■ **Document segment**:

========

Is Mongolia really facing an economic recession?

Finance Minister B.Choijilsuren reporting on socio-economic conditions of Mongolia

Minister of Finance B.Choijilsuren made a statement to the public to present information about the nation’s current socio-economic, budgetary, and financial conditions, after which, many people started asking if the country’s economic situation was truly in critical condition.


The Minister said that the four main indicators of the economy have consistently fallen over the last four years. Economic growth, which stood at 17.3 percent in 2012, is expected to be 1.3 percent at the end of this year. Falling prices for mineral products on the international market have negatively influenced the nation’s export revenue, budget savings, and foreign currency flow. Minister B.Choijilsuren underlined, “Because of inaccurate estimations and poor policies and decisions implemented over the last four years, Mongolia’s economic, budget, and financial conditions are in critical condition.”

Minister Choijilsuren went on to explain some of the factors that determine financial stability for Mongolia.


In 2014, money supply increased by 66 percent in comparison to 2011, but started decreasing in 2015. As of January 2016, the nation’s money supply had fallen to 9.85 trillion MNT.

“In times when the balance of payments deficit increased, and foreign direct investment drastically dropped, supplying a great amount of money to the market that wasn’t linked to economic conditions was one of the main factors putting a burden on Mongolia’s economy,” the Minister stressed.

Minister Choijilsuren noted that as a result of these poor decisions, banking system risk increased, foreign currency reserves dropped, and the MNT depreciated. In the last four years, money supply exceeded the nation’s economic growth by over 85 percent, which the Minister sees as evidence of the former government adhering to poor monetary policy.

B.Choijilsuren said that from 2011 to 2013, cashin transactions increased by 18 percent, but they started falling in 2014. As of February 2016, cashin transactions were 655 billion MNT. In February it increased by 183.7 billion MNT and reached 839.2 billion MNT, which created a cash shortage and contributed to the economic crisis.

========

■ **Information provided**:
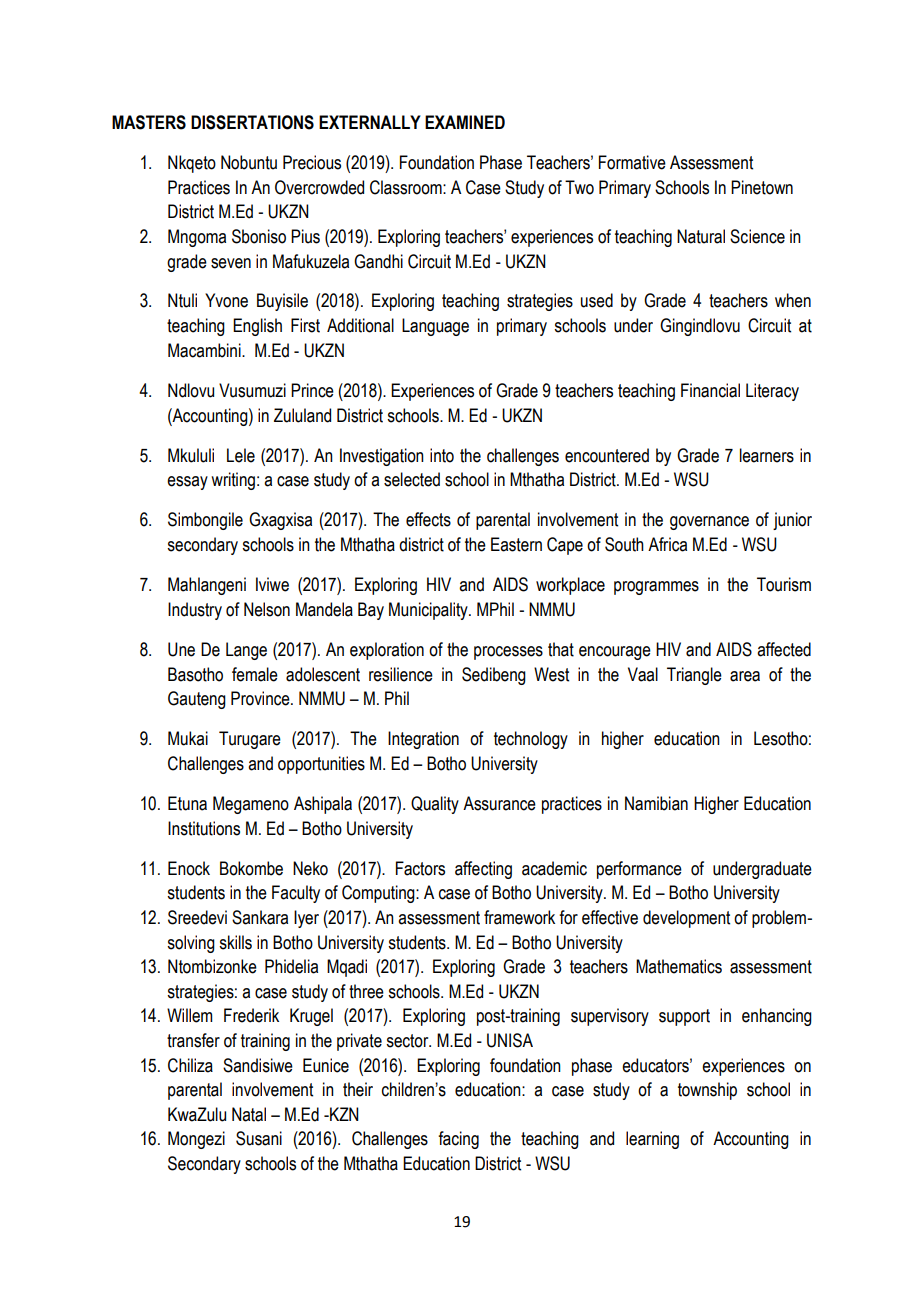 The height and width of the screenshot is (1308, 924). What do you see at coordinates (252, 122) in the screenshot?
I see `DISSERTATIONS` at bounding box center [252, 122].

========

■ **Problems**:
A: In the article on Mongolia's economy, translate this sentence into Spanish: "Minister Choijilsuren went on to explain some of the factors that determine financial stability for Mongolia."
B: Answer these questions from the article on Mongolia's economy:
(i) What was Mongolia's economic growth rate in 2012?
(ii) What had the nation's money supply fallen to as of January 2016?
(iii) By what percentage did cashin transactions increase from 2011 to 2013?

■ **Written responses**:
A: El ministro Choijilsuren pasó a explicar algunos de los factores que determinan la estabilidad financiera de Mongolia.

B:
(i) 17.3 percent
(ii) 9.85 trillion MNT
(iii) 18 percent